Bosch, the global major in automotive components, is shutting down its solar business. But, Bosch has promised to meet its commitments and timelines.
In India, the company started the photovoltaic business in 2011 as a turnkey solutions provider.
The solar panels were procured from Bosch in Germany and the design, engineering and procurement of the overall systems were taken up by Bosch in India.
Steffen Berns, managing director, Bosch Limited, and president of Bosch Group in India, confirmed: “The decision to discontinue cell and module manufacturing by Bosch Germany from 2014 will not hamper our ongoing projects in India.
The Solar India team will focus on completion of the Indian projects.
Bosch in India shall continue to explore business opportunities in other areas of renewable energy and energy efficiency that Bosch is active in, e.g. solar thermal energy, heat-pumps, wind power, solar inverters as well as of course efficiency technologies in automotive applications.”
This decision is a fallout of Bosch’s decision to discontinue its activities in crystalline photovoltaics globally.

■ **Dataset**:
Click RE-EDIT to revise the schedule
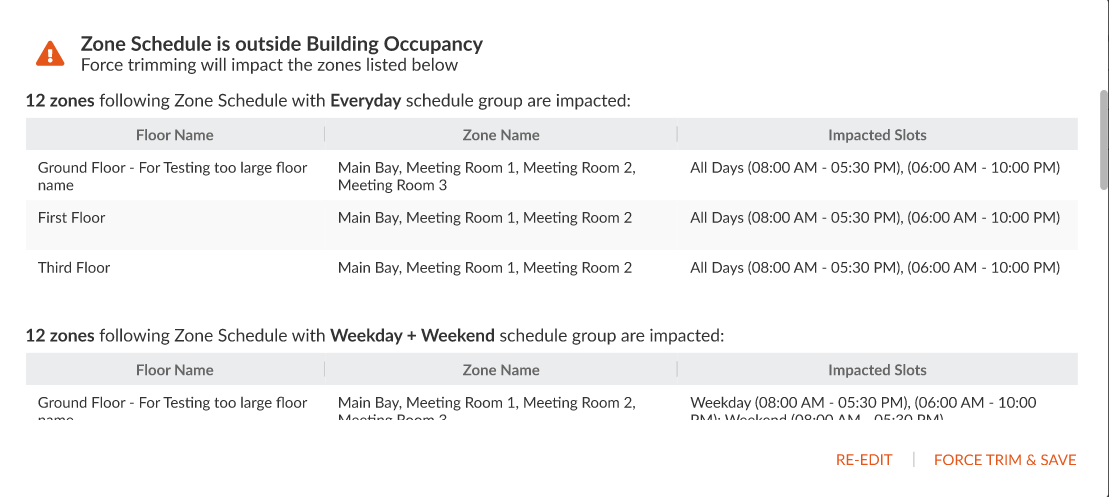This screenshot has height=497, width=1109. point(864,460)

...

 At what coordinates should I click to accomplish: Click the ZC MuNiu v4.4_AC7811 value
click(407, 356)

■ **Exercise prompt**:
Please take the article on Bosch closing its solar business further, picking up right after its last sentence.

■ **Output for this exercise**:
Bosch’s manufacture of ingots, wafers, cells, and modules will cease at the beginning of 2014.
As far as possible, individual units are to be sold quickly.
All development and marketing activities are likewise to be ended.
Bosch Solar CISTech GmbH in Brandenburg, Germany, will be continued -- as before -- as a development centre for thin-film technology. Its future alignment will be decided at a later date.
Over the past few years, Bosch Solar Energy has tried unsuccessfully to achieve a competitive position.
Because of global overcapacity, nearly the entire industry has been sustaining heavy losses.
As announced in January 2013, the losses of Bosch Solar Energy division came to some Euro 1 billion last year despite extensive measures to reduce the manufacturing cost.
The division presently employs some 3,000 associates.
“In the recent months, Bosch has examined every aspect of its solar business.
"We have considered the latest technological advances, cost-reduction potential, and strategic alignment.
There have also been talks with potential partners. However, none of these possibilities resulted in a solution for the solar energy division that would be economically viable over the long term.
"We deeply regret this,” said Volkmar Denner, chairman of the Bosch board of management.